In Gaza City’s Sheikh Radwan neighbourhood, a once vibrant community and where what used to be a rainwater pond now swells with sewage and debris after Israeli air strikes destroyed key pumps and disabled the sanitation network.
Displaced families, including pregnant women like Umm Hisham, walk through the polluted water because they have nowhere else to go.
“We took refuge here, around the Sheikh Radwan pond, with all the sufferings you could imagine, from mosquitoes to sewage with rising levels, let alone the destruction all around. All this poses a danger to our lives and the lives of our children,” she told Al Jazeera’s Ibrahim Alkhalili.
According to Maher Salem, a Gaza City municipal officer, the pond’s water has risen over 6 metres (20 feet). The fence is destroyed, creating a risk that “any child, woman, old man, or even a car” could fall in. Local officials warn that the stagnant water could trigger disease outbreaks, particularly among children.
For many Palestinians, there is no safe alternative. As Hani Mahmoud told All Jazeera, families know that water from wells, containers, or water trucks is “polluted and contaminated … but they don’t have any other choice.”
At the COP30 climate summit in Brazil, Palestinian Ambassador Ibrahim Al-Zeben described Gaza’s condition as an environmental catastrophe intertwined with what he called Israel’s genocide.

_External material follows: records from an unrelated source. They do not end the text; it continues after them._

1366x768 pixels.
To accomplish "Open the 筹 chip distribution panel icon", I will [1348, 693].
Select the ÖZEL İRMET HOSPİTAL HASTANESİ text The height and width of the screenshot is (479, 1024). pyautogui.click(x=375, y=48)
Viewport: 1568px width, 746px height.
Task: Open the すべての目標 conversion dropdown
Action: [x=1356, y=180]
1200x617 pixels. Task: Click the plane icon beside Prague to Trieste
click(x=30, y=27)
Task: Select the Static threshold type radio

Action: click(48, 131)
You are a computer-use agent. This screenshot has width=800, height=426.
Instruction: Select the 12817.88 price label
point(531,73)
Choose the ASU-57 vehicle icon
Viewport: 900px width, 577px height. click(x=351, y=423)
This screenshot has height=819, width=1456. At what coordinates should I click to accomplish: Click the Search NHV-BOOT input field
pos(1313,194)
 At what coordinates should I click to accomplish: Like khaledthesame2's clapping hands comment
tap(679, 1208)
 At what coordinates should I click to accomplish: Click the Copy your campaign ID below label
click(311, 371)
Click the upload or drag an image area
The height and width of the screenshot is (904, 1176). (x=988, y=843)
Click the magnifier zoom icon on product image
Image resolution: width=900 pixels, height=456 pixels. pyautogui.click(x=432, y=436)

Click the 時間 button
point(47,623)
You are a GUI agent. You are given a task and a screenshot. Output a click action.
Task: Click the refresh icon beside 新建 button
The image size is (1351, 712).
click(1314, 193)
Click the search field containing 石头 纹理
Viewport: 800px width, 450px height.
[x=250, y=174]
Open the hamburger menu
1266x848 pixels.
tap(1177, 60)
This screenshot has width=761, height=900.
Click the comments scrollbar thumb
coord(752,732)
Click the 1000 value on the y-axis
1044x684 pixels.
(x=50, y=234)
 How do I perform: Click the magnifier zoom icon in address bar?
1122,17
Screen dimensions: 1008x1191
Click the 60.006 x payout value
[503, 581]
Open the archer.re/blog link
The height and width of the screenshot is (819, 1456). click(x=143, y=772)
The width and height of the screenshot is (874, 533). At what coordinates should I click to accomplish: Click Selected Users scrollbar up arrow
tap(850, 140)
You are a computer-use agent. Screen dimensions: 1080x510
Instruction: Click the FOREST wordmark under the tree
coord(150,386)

“There’s no secret that Gaza is suffering because of the genocide that Israel continues to wage, a war that has created nearly a quarter of a million victims and produced more than 61 million tonnes of rubble, some of which is contaminated with hazardous materials,” he said.
He added, “The deliberate destruction of sewage and water networks has led to the contamination of groundwater and coastal waters. Gaza now faces severe risks to public health, and environmental risks are increasing.”
Israel’s bombardment has also devastated Gaza’s agricultural land, leaving the enclave in a state of “severe food insecurity and famine with food being used as a weapon,” al-Zeben added.
A UN report cited by Al Jazeera warns that “Gaza’s freshwater supplies are severely limited and much of what remains is polluted.”
It said that sewage-treatment infrastructure has collapsed, piped systems have been destroyed, and cesspits are being used for sanitation. This increases contamination of the aquifer that provides much of Gaza’s water.
Back in Sheikh Radwan, there is a sense of despair as Hand Mahmoud said, “When every day is a fight to find water, food, and bread … safety becomes secondary.”